Once the line with "CCBC Dundalk (613, 424)" is found, write it out along with each later line exactly, through the end of the entries, skipping every picture.

### Source material ###

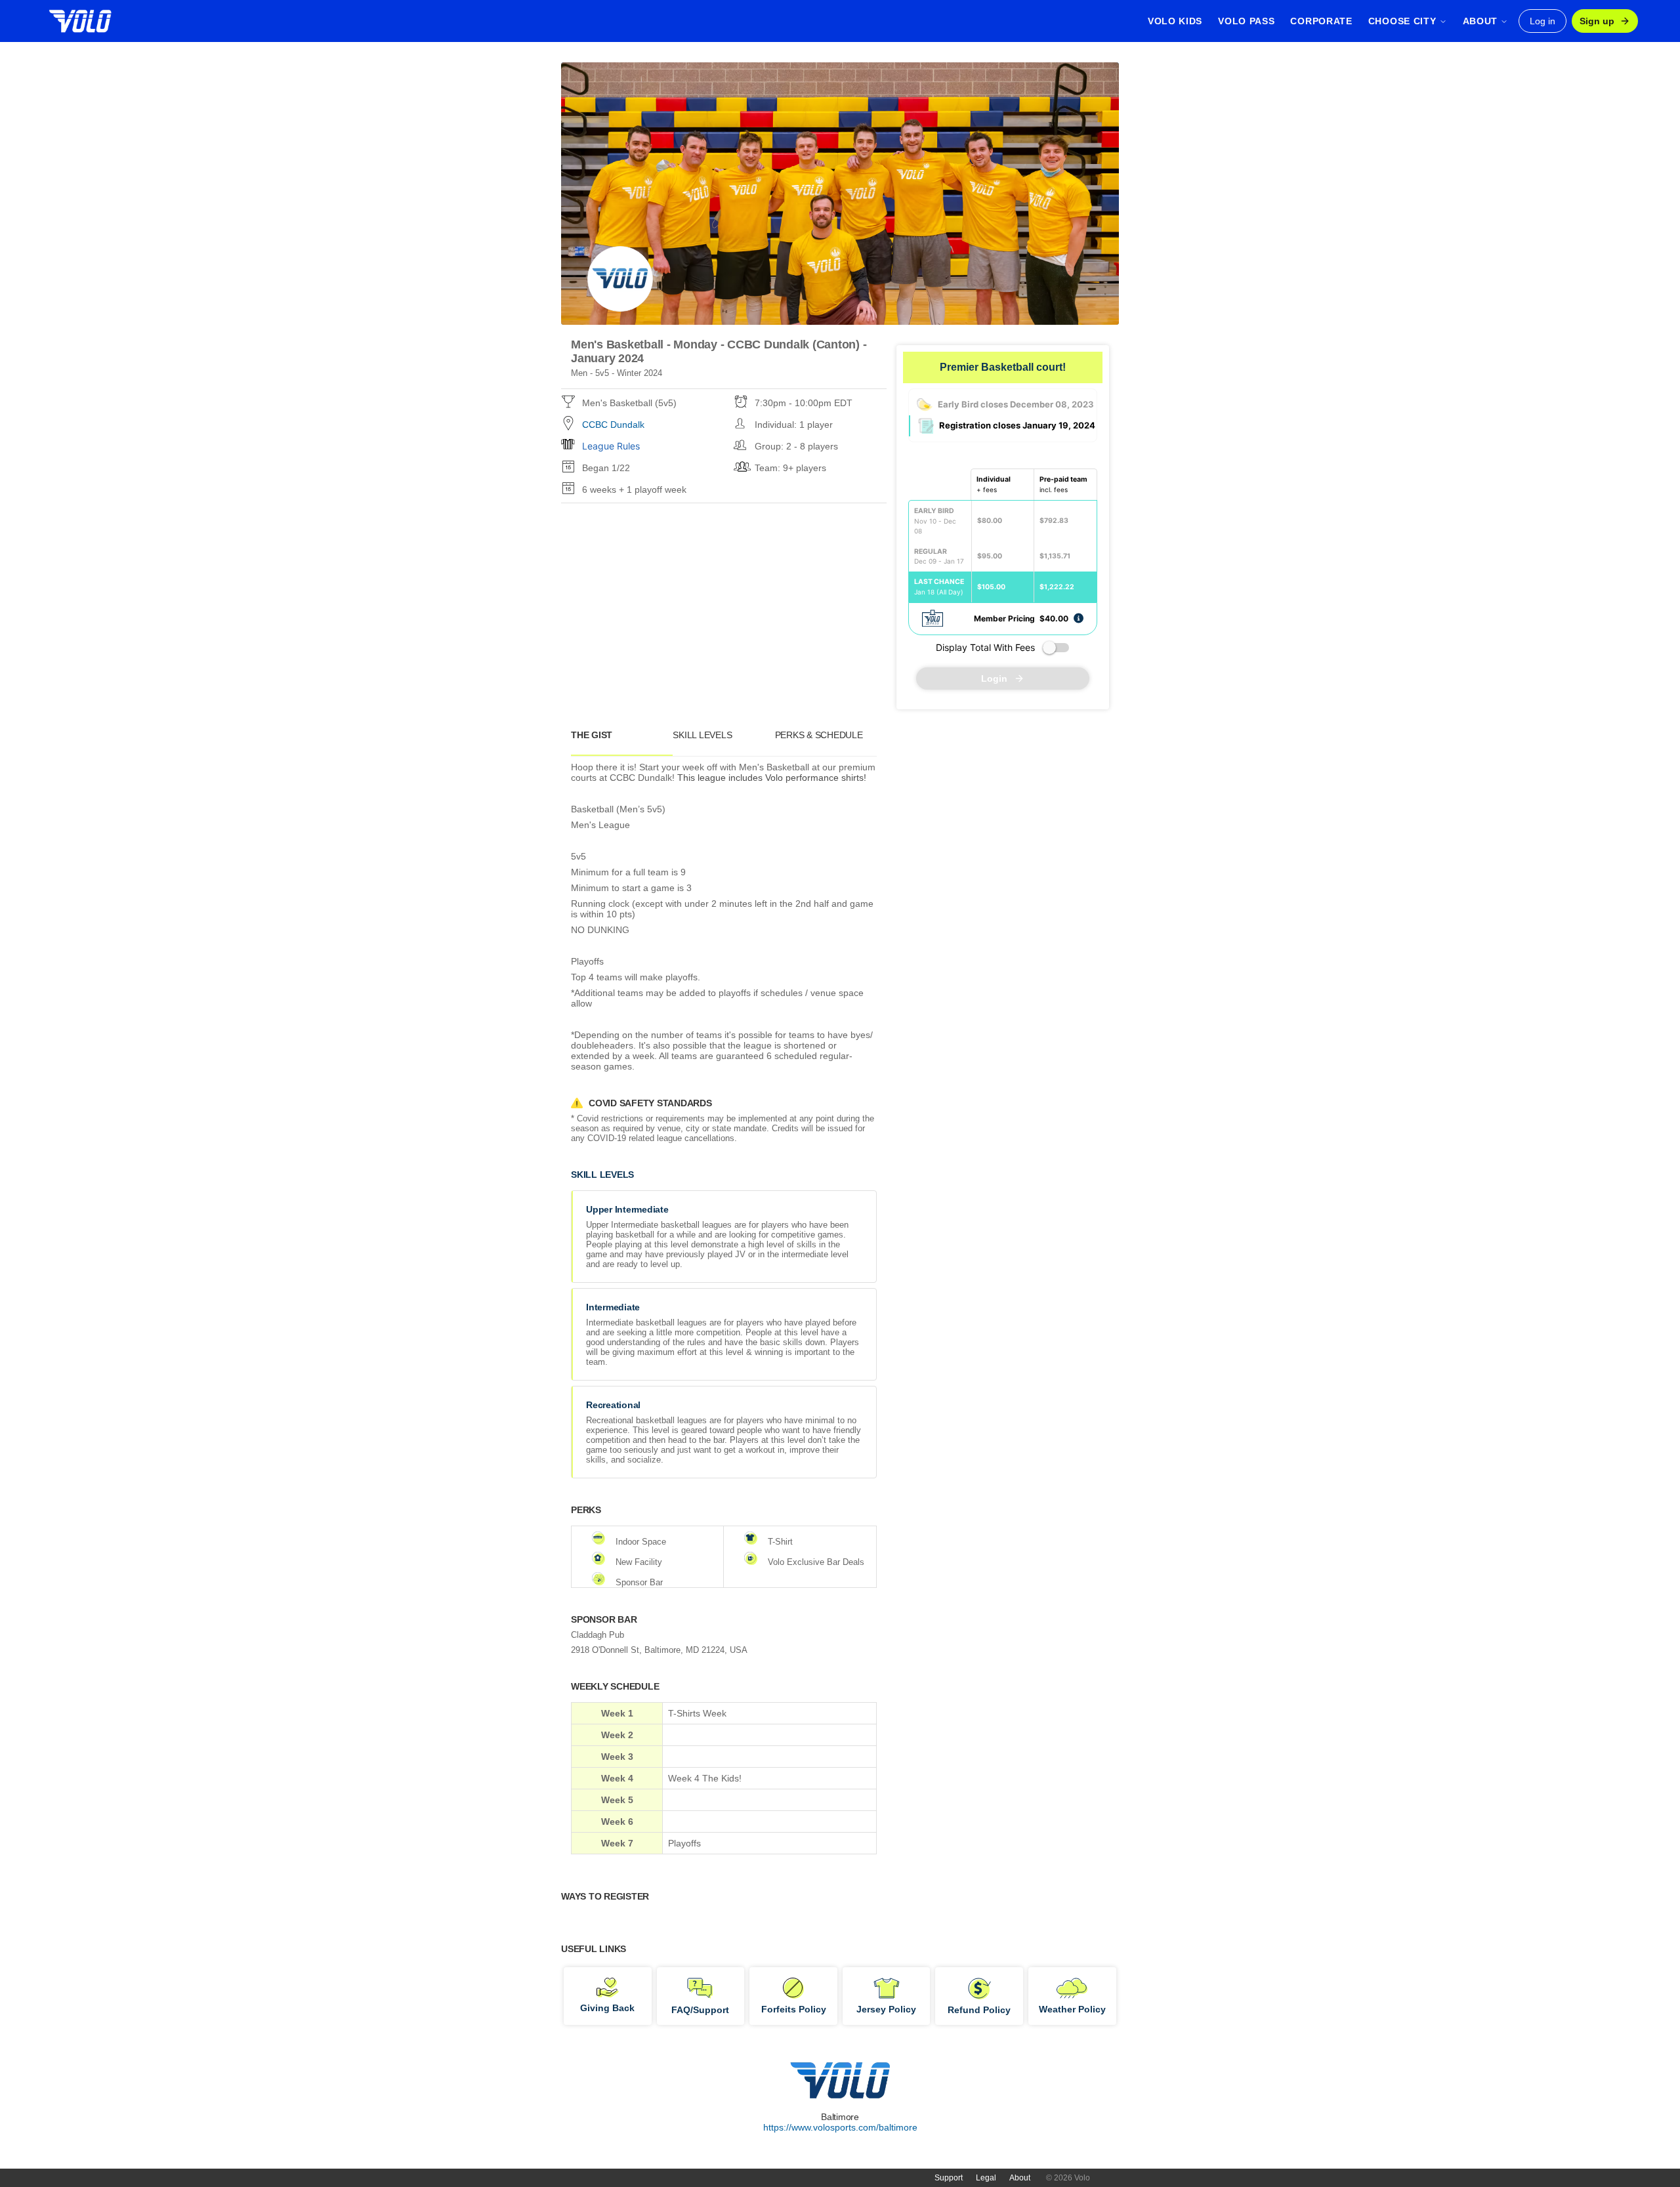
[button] (1078, 618)
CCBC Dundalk (613, 424)
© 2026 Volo (1068, 2177)
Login (994, 678)
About (1019, 2177)
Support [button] (948, 2177)
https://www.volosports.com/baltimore (840, 2127)
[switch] (1056, 647)
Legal (986, 2177)
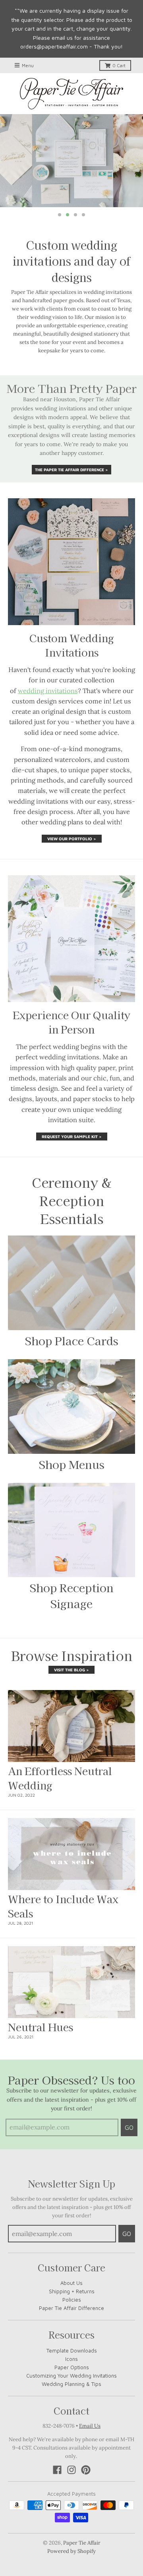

###

#### Response to this exercise
CCBC Dundalk (613, 424)
© 2026 Volo (1068, 2177)
Login (994, 678)
About (1019, 2177)
Support [button] (948, 2177)
https://www.volosports.com/baltimore (840, 2127)
[switch] (1056, 647)
Legal (986, 2177)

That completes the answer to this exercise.